Extrahierter Text =

┌──

In den vergangenen Tagen war es aufgrund von Selenskyjs Vorhaben zu den größten Demonstrationen in der Ukraine seit Beginn der russischen Vollinvasion gekommen. Obwohl durch das geltende Kriegsrecht Demonstrationen verboten und noch dazu gefährlich sind, waren Tausende Menschen zusammengekommen, um gegen das Gesetz zu protestieren. Zu Aufmärschen kam es dabei nicht nur in der Hauptstadt Kiew, sondern auch in Städten wie Odessa, Charkiw oder Dnipro, die deutlich näher an der russischen Front liegen.
Ursprünglich hatte der Präsident geplant, die Kompetenzen der beiden Antikorruptionsbehörden Nabu und Sapo einzuschränken. Künftig sollten sie dem Generalstaatsanwalt unterstellt werden. Kritiker hatten befürchtet, dass dadurch beide Einrichtungen nicht mehr unabhängig von Selenskyj agieren können: Der Generalstaatsanwalt arbeitet zwar formell unabhängig, untersteht de facto aber dem Präsidenten, der ihn vorschlägt und vom Parlament bestätigt wird. Erst im Juni hatte Ruslan Krawtschenko den Posten neu übernommen.
Warum sich Selenskyj für diese Reform starkgemacht hat, hat der Präsident nicht ausführlich erläutert. Selenskyj sprach davon, dass man die Behörden von russischem Einfluss "säubern" müsse. Erst am Montag war es bei Nabu und Sapo zu Durchsuchungen und zwei Festnahmen gekommen.
Als Hintergrund wird allerdings ein Machtkampf der Sicherheitsorgane vermutet. Medien berichteten, dass die Antikorruptionsbehörden gegen den angeblich Selenskyj nahestehenden Ex-Vizeregierungschef Olexij Tschernyschow ermittelt haben sollen. Der an den Razzien bei Nabu und Sapo beteiligte Geheimdienst SBU untersteht direkt Selenskyj.
Behörden mit Umkehr zufrieden
Andreas Umland, Ukraine-Experte und Analyst des Stockholmer Zentrums für Osteuropastudien, hält allerdings einen russischen Einfluss auf die Behörden für denkbar. Es sei "plausibel, dass Russland auch die Antikorruptionsbehörden unterwandert haben könnte", sagte Umland t-online. Ähnliches habe man bereits in anderen ukrainischen Behörden oder beim Militär feststellen können.

└──

Aufgaben =
1) Wem sollten die Behörden Nabu und Sapo laut dem Text über die ukrainischen Antikorruptionsbehörden künftig unterstellt werden?
2) Übersetzen Sie aus dem Text über die ukrainischen Antikorruptionsbehörden den Satz „Der an den Razzien bei Nabu und Sapo beteiligte Geheimdienst SBU untersteht direkt Selenskyj.“ ins Englische.
3) Schreiben Sie die Fortsetzung des Textes über die ukrainischen Antikorruptionsbehörden im Anschluss an seinen letzten Satz.

Einige Datensätze:

┌──

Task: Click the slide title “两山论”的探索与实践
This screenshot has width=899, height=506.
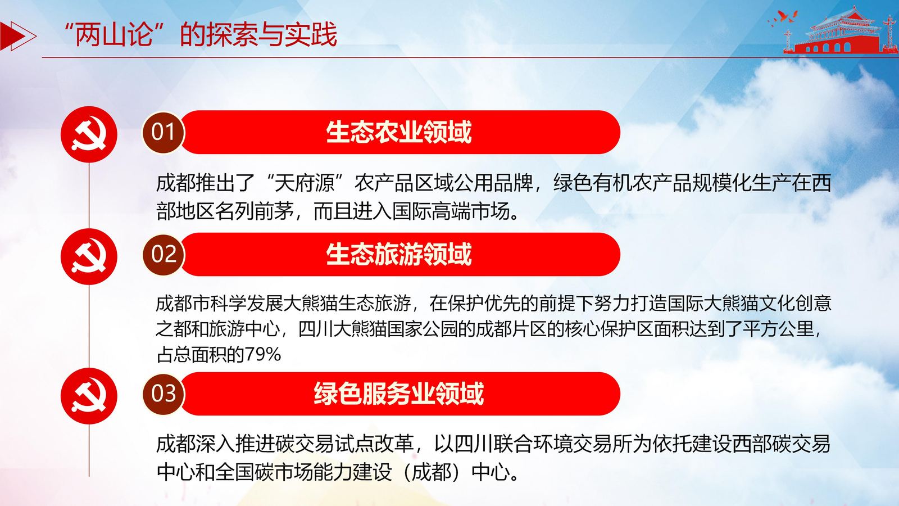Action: click(201, 34)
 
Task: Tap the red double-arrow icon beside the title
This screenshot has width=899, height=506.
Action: click(17, 37)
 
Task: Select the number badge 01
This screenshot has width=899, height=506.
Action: click(163, 132)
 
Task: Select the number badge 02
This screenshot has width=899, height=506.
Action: click(163, 254)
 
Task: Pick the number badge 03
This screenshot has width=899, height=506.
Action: click(163, 394)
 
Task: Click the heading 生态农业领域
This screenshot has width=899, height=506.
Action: click(398, 132)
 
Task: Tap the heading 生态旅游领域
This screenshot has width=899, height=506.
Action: click(398, 254)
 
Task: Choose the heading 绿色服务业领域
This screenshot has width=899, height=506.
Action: click(398, 394)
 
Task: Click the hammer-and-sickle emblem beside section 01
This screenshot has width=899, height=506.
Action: click(89, 134)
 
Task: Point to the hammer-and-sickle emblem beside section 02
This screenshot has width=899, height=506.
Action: click(89, 256)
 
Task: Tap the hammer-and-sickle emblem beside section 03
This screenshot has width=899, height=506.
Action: click(89, 396)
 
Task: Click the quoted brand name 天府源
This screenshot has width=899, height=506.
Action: click(305, 183)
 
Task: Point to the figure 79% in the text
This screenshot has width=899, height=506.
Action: click(262, 355)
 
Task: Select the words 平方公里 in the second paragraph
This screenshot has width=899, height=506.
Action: click(778, 329)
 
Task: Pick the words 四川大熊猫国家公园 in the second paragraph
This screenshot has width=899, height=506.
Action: click(378, 329)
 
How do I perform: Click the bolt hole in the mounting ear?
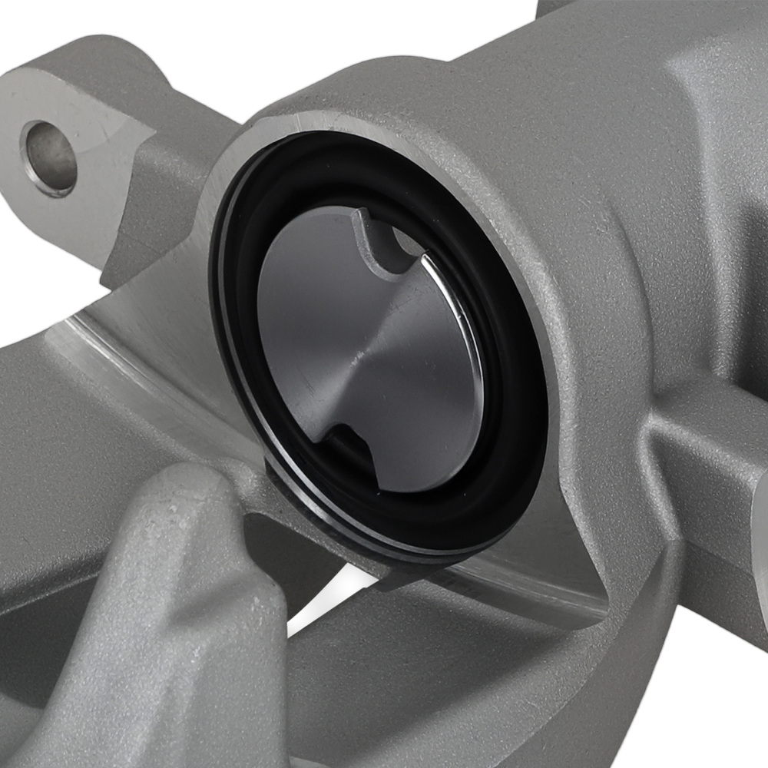[51, 157]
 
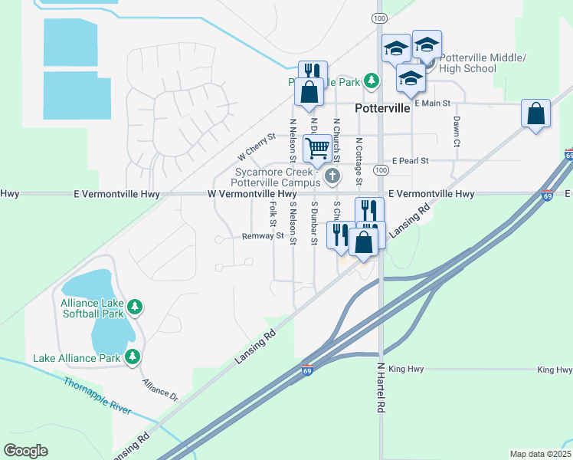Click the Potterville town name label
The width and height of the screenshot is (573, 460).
[385, 109]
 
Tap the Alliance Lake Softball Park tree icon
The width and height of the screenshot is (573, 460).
[135, 307]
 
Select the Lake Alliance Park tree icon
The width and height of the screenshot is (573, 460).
[133, 356]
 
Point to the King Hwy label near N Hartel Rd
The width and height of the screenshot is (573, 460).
[406, 370]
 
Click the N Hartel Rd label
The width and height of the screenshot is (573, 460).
[379, 389]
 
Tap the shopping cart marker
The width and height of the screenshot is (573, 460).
[317, 146]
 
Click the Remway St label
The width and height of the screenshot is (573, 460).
[263, 236]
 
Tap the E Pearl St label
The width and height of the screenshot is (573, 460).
[409, 161]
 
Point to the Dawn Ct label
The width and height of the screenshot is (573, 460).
[457, 132]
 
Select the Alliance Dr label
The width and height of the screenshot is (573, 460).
[159, 389]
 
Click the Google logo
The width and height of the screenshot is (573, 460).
[25, 451]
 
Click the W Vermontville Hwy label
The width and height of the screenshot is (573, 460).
[252, 195]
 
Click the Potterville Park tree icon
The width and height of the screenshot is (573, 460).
[372, 80]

└──

Lösungen =
1) Dem Generalstaatsanwalt.

2) The SBU intelligence service, which took part in the raids on Nabu and Sapo, reports directly to Zelensky.

3)
Selenskyj ruderte dennoch am Donnerstag zurück und stellte einen neuen Gesetzentwurf vor. Darin ist geplant, dass die Behörden weiter unabhängig agieren können. Gleichzeitig sollen die Mitarbeiter allerdings regelmäßiger durch Lügendetektortests überprüft werden. "Der Gesetzentwurf stellt alle prozessualen Vollmachten wieder her und garantiert die Unabhängigkeit vom Nationalen Antikorruptionsbüro (Nabu) und der Spezialisierten Antikorruptionsstaatsanwaltschaft (Sapo)", schrieben die beiden Behörden nach Bekanntwerden von Selenskyjs neuem Gesetzestext auf ihren Telegramkanälen. Das entsprechende Gesetz soll schon in der kommenden Woche vom Parlament bestätigt werden.

Zur Person
Andreas Umland (*1967) ist ein deutscher Politikwissenschaftler und Publizist. Er arbeitet von Kiew aus als Analyst beim Stockholmer Zentrum für Osteuropastudien des Schwedischen Instituts für Internationale Angelegenheiten. Umland gründete die Buchreihe "Soviet and Post-Soviet Politics and Society" ("Sowjetische und postsowjetische Politik und Gesellschaft").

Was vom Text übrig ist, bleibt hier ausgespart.